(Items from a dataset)
********

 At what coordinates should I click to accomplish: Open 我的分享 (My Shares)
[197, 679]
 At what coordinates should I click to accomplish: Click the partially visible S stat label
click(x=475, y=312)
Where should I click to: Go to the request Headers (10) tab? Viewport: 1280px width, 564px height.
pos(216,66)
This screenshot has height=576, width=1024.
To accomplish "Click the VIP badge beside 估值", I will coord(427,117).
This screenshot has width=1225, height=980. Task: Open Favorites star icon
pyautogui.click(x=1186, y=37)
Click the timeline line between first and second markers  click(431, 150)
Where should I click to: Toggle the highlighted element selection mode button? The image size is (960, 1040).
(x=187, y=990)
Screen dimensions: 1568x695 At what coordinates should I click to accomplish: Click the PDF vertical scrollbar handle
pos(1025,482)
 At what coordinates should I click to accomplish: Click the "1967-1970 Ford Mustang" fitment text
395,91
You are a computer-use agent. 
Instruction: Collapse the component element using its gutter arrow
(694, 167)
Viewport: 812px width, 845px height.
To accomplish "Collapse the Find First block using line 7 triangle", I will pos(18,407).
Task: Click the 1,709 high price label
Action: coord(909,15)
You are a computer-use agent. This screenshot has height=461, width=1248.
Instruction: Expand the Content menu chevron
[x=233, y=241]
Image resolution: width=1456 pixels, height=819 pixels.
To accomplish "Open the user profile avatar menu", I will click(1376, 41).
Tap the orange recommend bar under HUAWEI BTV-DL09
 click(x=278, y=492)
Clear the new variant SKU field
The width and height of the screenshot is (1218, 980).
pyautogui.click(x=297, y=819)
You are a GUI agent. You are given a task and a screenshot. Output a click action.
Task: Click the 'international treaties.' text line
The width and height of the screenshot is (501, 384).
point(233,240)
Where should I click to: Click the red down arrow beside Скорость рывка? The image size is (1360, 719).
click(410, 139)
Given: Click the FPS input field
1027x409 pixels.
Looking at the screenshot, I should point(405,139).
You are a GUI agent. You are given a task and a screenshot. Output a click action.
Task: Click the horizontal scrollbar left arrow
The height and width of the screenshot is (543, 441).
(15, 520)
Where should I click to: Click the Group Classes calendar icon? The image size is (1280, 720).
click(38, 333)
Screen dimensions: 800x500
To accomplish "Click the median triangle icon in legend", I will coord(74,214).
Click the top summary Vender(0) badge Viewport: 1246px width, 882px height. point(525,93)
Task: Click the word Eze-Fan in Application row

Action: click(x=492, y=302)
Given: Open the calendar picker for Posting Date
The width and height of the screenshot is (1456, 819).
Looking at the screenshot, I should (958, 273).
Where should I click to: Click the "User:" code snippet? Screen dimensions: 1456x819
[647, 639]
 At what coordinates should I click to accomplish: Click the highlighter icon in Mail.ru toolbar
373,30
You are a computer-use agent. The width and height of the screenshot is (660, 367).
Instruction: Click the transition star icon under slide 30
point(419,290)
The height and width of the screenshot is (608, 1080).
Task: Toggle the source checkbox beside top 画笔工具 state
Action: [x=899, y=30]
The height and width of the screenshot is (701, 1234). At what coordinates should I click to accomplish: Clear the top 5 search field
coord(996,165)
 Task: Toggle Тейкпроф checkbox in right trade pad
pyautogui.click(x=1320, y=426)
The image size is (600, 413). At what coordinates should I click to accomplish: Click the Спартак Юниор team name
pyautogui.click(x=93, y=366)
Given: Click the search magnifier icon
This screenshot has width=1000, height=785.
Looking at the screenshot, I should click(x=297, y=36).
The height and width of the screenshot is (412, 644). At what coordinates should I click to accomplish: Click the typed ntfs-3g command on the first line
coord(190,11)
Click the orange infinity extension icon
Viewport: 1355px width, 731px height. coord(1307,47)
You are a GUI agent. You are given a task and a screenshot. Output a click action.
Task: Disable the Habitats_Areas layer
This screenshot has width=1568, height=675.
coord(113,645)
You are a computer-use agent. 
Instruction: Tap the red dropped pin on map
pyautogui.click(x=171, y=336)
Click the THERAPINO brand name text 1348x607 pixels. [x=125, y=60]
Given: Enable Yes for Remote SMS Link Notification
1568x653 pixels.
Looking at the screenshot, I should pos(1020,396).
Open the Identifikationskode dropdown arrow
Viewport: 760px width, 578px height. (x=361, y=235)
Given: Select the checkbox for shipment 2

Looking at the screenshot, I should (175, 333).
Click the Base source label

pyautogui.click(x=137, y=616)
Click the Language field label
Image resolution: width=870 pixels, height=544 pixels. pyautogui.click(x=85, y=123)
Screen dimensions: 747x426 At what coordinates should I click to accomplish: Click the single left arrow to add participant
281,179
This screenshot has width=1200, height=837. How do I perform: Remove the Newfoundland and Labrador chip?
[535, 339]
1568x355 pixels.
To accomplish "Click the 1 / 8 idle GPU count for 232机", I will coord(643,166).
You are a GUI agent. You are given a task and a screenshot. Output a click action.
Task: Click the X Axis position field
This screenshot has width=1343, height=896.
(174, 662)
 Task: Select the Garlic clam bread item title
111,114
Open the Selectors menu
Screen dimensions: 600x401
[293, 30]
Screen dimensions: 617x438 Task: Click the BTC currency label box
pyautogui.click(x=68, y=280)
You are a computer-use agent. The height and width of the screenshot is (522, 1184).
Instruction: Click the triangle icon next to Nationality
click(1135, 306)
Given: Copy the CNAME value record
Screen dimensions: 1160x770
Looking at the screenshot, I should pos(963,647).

********

▶ _EXERCISE PROMPT_
The word "computer" appears in some lines of the data. Copy every one of those lines.

▶ _TASK ANSWER_
You are a computer-use agent. 
You are a computer-use agent. This screenshot has height=461, width=1248.
You are a computer-use agent. The width and height of the screenshot is (660, 367).
You are a computer-use agent. 
You are a computer-use agent. The height and width of the screenshot is (522, 1184).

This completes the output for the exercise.